Introduction
Despite improved neonatal care and increased overall survival of preterm neonates, male sex has been identified as a risk factor associated with mortality in preterm neonates [1–4]. Even though male preterm neonates have shown faster declines in mortality, respiratory distress syndrome (RDS), and bronchopulmonary dysplasia (BPD), they still have a significantly higher risk of mortality before hospital discharge, RDS, necrotizing enterocolitis (NEC), late-onset sepsis, severe intra-ventricular hemorrhage (IVH), severe retinopathy of prematurity (ROP), and BPD compared with preterm female neonates [5]. Similar results of increased mortality in premature male neonates have been reported from neonatal cohorts from Korea, Canada, Japan, Austria, and Switzerland [3,6–9]. In one meta-analysis, 26 of the 32 studies showed increased mortality in premature males, while 6 reported no sex difference [10].

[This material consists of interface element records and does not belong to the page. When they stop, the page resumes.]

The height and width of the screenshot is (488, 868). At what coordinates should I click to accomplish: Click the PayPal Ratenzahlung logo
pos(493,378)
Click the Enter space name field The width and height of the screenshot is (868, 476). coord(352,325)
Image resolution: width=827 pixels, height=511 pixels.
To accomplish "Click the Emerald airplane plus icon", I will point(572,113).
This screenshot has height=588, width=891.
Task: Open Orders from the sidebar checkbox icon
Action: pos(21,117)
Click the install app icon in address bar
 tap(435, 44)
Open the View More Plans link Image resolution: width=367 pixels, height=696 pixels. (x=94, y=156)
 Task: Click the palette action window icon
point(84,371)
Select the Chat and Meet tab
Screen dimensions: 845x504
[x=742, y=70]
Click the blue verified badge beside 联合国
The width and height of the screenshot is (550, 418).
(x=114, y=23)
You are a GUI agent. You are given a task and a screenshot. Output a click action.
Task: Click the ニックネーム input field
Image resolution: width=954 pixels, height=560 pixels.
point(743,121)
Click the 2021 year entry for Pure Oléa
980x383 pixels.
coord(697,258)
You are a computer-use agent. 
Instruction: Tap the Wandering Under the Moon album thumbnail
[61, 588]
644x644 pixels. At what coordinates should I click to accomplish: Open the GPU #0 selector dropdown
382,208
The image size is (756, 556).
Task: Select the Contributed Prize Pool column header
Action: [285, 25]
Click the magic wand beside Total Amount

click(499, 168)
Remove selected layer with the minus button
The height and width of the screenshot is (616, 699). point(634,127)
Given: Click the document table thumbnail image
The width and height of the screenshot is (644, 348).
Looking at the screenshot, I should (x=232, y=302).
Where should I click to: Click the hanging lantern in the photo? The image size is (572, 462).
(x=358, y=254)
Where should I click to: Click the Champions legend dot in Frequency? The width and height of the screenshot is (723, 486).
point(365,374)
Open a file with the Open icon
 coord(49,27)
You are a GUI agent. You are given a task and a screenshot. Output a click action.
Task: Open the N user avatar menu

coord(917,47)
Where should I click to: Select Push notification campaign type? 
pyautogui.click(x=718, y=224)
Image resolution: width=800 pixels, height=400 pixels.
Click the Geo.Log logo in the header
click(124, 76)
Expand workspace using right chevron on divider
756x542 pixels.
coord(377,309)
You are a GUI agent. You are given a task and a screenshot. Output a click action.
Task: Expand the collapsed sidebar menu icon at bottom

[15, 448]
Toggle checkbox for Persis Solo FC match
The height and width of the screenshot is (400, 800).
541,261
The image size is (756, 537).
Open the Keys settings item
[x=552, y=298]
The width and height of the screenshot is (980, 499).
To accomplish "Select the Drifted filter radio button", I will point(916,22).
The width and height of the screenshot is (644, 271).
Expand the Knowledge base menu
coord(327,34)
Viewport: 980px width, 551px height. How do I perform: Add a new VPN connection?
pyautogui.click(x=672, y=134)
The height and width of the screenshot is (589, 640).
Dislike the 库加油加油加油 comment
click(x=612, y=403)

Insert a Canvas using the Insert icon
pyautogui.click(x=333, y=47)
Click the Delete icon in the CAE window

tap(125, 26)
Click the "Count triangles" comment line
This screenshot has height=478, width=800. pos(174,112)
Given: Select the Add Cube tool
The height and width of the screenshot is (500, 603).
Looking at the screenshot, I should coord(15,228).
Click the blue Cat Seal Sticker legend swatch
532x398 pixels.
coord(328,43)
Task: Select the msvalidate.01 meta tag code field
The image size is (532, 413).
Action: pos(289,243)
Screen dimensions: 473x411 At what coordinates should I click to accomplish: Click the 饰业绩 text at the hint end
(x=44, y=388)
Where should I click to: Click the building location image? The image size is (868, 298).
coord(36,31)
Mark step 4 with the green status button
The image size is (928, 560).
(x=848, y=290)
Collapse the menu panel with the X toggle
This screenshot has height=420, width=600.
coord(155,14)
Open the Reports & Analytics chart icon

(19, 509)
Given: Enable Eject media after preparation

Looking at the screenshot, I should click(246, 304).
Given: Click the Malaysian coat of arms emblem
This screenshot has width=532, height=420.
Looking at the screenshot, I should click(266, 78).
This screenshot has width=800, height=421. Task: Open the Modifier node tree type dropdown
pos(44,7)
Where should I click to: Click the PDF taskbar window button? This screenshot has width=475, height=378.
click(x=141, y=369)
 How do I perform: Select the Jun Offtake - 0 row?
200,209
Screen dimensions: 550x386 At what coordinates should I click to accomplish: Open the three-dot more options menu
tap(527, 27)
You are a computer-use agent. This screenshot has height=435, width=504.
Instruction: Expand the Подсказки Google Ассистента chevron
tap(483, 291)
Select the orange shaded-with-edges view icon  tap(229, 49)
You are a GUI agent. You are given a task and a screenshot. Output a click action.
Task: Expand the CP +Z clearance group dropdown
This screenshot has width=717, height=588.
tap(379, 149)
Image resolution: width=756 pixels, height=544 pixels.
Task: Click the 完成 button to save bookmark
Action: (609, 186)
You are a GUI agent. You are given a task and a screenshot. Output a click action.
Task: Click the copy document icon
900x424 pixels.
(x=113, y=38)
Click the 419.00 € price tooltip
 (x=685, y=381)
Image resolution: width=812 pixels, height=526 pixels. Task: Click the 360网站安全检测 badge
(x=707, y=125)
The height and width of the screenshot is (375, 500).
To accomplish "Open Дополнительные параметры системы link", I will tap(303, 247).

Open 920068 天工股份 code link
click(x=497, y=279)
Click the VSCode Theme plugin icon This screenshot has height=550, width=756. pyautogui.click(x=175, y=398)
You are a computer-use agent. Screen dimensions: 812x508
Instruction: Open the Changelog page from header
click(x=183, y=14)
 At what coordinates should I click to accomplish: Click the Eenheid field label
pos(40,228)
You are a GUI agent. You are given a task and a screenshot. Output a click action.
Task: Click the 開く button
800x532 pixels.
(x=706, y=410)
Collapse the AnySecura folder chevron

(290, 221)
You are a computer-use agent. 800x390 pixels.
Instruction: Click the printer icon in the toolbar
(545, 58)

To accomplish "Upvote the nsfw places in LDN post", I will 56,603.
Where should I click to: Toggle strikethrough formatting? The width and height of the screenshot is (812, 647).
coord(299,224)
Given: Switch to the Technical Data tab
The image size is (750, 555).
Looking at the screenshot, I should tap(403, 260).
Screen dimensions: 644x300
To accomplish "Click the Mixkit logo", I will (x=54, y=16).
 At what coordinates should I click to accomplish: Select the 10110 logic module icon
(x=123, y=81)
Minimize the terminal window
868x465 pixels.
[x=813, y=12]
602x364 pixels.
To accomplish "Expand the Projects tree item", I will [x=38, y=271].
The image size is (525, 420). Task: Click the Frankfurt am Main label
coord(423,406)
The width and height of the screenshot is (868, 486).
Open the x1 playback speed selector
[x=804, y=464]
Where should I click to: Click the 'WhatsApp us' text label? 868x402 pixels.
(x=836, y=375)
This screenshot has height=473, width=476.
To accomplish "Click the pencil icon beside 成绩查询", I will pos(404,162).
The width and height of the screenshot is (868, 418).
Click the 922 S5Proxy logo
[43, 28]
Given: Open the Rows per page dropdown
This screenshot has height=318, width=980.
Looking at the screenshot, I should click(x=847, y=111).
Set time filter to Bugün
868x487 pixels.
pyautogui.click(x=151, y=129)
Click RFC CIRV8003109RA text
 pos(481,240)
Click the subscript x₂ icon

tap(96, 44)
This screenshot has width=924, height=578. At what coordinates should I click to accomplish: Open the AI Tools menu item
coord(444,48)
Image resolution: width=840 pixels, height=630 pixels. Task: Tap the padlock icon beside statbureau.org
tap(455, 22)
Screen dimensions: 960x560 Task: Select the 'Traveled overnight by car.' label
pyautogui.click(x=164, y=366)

The increasing evidence of the role of sex as a biological variable in disease outcome, pathophysiology, and response to therapy has highlighted the gap in neonatal clinical and translational trials. This commentary highlights studies that have demonstrated sex-specific differences in outcomes. We acknowledge that other studies not discussed here, fail to demonstrate sex differences in the outcomes discussed here. However, most neonatal studies are not adequately powered to detect sex-specific differences in key outcomes, which likely leads to underreporting of these critical interactions. We then dissect how these observations may result from sex differences at baseline or with adaptation or response to common neonatal therapies such as antenatal and postnatal steroids, and indomethacin. We argue that these data raise the critical need to assess therapeutic responses stratified by biological sex. Biological sex should be recognized as an essential factor that can drive susceptibility, pathophysiology, response to therapy, and outcomes in clinical and translational studies in neonatology.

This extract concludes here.